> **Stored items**

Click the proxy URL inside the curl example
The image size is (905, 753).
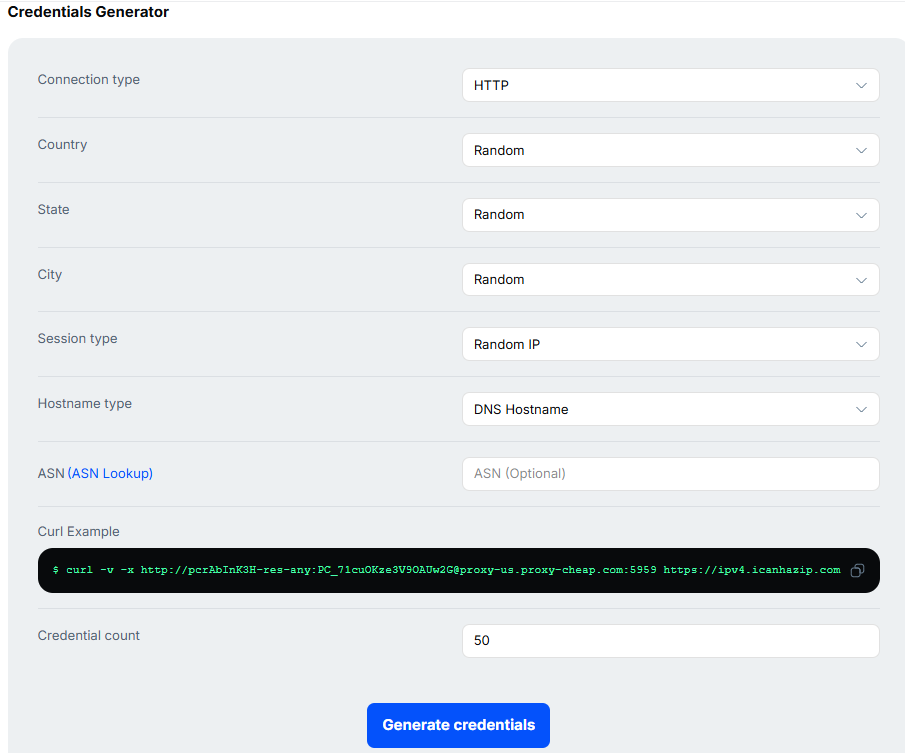[x=400, y=569]
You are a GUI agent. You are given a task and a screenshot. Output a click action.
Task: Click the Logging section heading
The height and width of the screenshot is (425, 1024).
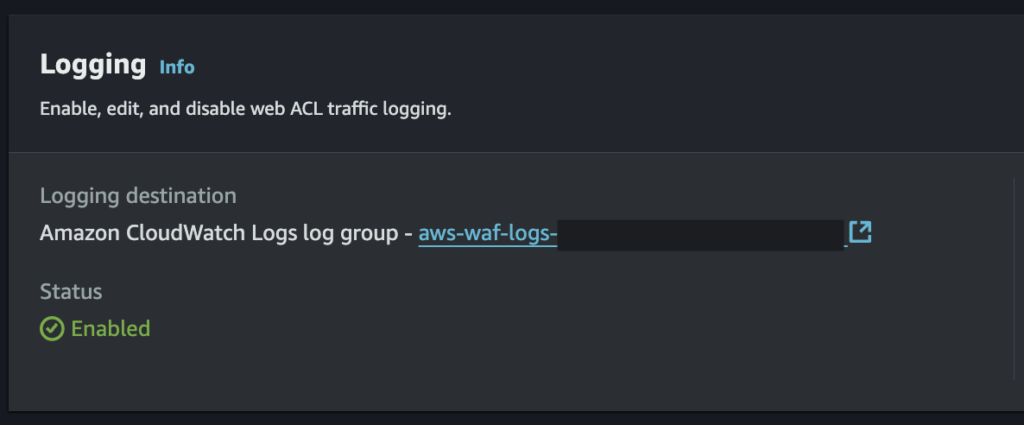[x=93, y=65]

> **Your instructions**
Set down every entry above again exactly, dropping each picture.

> **Response area**
Click the proxy URL inside the curl example
The image size is (905, 753).
[x=400, y=569]
You are a GUI agent. You are given a task and a screenshot. Output a click action.
Task: Click the Logging section heading
The height and width of the screenshot is (425, 1024).
[x=93, y=65]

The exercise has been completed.